↓
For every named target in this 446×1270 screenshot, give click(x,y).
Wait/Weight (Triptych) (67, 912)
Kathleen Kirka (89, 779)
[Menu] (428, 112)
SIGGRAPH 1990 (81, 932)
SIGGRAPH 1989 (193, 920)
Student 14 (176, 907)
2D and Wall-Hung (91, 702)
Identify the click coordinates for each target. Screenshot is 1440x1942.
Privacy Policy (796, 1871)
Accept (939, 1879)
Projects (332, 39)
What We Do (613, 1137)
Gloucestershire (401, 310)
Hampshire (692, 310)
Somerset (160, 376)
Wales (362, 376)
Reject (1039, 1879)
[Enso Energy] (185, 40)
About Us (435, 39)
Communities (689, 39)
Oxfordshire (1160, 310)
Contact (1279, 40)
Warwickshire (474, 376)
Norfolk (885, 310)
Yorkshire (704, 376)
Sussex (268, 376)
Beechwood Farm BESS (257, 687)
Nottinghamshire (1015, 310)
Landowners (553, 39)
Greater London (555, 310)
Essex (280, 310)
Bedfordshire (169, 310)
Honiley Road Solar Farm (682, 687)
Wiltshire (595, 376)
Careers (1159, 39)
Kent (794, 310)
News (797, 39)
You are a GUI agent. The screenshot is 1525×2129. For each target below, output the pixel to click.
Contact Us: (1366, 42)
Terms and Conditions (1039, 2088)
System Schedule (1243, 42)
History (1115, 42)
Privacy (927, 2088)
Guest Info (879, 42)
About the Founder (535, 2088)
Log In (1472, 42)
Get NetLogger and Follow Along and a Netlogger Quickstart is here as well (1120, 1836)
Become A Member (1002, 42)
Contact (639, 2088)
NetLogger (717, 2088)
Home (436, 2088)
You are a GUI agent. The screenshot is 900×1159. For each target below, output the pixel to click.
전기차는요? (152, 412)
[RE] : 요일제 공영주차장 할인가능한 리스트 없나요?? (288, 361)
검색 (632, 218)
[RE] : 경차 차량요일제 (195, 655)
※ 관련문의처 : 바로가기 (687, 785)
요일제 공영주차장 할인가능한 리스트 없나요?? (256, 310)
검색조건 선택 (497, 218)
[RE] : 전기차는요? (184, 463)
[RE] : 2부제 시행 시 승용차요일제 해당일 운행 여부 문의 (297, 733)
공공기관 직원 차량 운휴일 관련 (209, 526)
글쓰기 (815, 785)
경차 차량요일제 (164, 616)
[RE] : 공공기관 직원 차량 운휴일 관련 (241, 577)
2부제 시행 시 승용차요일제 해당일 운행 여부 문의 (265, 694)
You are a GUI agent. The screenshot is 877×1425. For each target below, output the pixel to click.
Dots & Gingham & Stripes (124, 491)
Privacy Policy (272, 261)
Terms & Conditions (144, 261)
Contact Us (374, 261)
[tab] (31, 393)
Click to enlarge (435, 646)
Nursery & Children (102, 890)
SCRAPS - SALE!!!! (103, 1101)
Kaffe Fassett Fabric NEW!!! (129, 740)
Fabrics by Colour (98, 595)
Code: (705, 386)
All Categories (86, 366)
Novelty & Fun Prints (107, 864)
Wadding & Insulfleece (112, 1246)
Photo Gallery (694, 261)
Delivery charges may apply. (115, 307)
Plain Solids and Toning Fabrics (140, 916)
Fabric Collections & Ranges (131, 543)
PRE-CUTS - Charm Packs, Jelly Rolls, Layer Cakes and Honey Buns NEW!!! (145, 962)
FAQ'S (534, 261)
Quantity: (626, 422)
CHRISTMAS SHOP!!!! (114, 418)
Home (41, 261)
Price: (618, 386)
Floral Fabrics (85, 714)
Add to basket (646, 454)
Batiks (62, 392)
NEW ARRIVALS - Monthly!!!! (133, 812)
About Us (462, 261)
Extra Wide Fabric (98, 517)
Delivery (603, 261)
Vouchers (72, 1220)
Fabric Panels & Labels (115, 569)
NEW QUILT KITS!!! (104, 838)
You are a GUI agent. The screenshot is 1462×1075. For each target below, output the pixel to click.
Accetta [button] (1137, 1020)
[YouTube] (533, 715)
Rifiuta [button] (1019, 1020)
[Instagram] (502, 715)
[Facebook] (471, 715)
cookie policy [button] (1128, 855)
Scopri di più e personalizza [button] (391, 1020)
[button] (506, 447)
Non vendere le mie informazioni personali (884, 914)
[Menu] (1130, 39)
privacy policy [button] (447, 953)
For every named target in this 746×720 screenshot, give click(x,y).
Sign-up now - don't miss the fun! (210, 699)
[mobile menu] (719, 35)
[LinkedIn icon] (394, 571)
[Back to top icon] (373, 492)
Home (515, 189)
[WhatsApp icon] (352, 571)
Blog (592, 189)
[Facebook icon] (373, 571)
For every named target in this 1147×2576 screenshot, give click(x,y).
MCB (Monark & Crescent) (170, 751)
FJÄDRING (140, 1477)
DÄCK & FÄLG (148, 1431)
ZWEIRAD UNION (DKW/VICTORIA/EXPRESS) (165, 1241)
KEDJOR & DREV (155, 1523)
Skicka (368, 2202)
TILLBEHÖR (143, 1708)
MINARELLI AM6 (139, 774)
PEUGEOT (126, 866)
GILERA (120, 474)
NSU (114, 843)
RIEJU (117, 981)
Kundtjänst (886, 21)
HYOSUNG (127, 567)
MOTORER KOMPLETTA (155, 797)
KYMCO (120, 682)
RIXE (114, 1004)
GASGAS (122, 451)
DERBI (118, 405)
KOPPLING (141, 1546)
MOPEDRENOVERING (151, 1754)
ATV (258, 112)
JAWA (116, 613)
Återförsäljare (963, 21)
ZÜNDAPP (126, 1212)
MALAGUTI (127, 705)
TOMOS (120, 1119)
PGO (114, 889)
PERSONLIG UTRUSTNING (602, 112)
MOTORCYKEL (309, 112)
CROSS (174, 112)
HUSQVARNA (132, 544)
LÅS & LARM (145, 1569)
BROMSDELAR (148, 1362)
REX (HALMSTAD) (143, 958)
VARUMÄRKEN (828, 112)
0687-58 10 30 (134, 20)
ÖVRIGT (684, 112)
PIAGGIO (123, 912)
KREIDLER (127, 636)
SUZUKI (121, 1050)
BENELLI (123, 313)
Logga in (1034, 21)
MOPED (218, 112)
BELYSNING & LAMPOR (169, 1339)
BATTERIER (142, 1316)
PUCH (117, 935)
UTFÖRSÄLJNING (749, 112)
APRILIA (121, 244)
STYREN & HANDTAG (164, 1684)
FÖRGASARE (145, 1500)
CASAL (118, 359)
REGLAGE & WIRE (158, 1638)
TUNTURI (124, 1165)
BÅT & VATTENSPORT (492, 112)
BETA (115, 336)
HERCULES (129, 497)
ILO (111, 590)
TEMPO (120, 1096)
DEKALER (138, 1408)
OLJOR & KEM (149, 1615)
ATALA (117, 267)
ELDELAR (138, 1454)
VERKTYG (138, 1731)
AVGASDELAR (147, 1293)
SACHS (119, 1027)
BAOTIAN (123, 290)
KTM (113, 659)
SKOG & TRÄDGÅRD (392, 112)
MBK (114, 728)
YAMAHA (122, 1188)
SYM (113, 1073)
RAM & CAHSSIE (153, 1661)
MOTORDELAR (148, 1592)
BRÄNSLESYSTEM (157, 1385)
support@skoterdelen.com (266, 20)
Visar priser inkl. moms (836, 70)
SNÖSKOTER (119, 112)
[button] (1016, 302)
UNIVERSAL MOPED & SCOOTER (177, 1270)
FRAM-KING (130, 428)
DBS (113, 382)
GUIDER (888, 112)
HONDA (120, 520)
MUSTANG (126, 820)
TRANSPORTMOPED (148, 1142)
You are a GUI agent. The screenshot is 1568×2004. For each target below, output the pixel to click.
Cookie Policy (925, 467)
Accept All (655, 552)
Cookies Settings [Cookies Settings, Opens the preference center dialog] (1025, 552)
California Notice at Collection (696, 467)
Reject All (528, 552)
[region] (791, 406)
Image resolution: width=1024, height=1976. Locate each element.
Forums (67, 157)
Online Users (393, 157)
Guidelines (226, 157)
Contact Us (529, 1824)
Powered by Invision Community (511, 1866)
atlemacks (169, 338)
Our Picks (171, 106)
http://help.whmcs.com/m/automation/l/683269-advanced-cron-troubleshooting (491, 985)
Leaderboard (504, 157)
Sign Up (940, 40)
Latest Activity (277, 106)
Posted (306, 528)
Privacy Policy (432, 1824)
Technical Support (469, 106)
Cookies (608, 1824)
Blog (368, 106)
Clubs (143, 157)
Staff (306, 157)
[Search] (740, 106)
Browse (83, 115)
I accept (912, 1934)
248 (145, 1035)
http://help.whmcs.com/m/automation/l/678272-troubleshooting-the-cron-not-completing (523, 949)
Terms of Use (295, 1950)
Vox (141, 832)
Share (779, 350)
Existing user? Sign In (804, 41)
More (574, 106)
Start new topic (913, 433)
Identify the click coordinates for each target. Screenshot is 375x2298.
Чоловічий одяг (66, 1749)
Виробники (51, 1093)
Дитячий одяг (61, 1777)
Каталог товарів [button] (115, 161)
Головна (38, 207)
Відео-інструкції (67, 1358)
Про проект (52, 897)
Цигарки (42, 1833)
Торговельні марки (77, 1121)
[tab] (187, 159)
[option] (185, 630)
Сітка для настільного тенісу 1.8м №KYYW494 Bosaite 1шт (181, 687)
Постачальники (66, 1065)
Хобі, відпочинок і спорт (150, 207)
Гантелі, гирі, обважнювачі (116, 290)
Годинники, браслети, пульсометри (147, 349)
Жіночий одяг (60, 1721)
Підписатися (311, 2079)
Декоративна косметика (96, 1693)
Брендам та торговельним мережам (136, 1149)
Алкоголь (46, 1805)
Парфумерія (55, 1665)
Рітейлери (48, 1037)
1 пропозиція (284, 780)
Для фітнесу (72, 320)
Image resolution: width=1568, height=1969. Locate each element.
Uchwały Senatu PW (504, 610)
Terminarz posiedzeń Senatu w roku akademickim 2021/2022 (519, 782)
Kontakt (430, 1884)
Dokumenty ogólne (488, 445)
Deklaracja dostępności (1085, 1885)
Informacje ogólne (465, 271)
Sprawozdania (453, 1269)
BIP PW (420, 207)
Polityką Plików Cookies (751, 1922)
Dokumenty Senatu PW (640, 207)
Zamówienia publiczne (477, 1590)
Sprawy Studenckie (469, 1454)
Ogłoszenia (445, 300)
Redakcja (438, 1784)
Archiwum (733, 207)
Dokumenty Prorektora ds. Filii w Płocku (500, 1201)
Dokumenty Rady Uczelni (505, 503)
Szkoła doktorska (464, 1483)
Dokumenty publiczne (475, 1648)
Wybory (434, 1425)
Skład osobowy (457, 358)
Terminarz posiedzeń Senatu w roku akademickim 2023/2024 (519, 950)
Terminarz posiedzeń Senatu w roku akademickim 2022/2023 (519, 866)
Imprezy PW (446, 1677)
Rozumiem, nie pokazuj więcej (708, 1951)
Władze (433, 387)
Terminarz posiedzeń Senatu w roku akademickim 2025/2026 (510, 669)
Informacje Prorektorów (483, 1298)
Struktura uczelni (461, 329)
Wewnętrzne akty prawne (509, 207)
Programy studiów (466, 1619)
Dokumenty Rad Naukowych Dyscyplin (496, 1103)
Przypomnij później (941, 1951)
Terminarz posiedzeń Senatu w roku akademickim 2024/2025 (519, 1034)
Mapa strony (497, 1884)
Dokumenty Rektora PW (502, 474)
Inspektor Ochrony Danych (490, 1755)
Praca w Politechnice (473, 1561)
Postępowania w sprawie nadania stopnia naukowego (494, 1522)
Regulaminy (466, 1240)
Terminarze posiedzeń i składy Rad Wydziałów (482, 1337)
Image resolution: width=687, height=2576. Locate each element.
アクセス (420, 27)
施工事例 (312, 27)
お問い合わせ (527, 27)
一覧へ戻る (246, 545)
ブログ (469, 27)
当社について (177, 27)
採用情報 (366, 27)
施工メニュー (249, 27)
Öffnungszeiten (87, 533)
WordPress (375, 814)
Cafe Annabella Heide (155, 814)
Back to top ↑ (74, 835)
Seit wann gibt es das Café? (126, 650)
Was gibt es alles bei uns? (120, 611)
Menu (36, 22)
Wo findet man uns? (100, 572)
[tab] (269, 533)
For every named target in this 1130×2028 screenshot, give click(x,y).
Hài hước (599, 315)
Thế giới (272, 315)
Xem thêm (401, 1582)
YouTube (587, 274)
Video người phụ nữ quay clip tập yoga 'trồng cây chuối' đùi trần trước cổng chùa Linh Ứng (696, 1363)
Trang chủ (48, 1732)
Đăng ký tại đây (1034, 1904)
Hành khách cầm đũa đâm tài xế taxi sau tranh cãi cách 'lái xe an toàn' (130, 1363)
↑
_SET TASK_.
Rewrite the items starting at the beginning and ending at the line containing "2D and Wall-Hung (91, 702)", changing "SIGGRAPH" to "ACM SIGGRAPH" and leaving everything else as it is.

_FULL RESPONSE_.
For every named target in this 446×1270 screenshot, give click(x,y).
Wait/Weight (Triptych) (67, 912)
Kathleen Kirka (89, 779)
[Menu] (428, 112)
ACM SIGGRAPH 1990 (81, 932)
ACM SIGGRAPH 1989 (193, 920)
Student 14 (176, 907)
2D and Wall-Hung (91, 702)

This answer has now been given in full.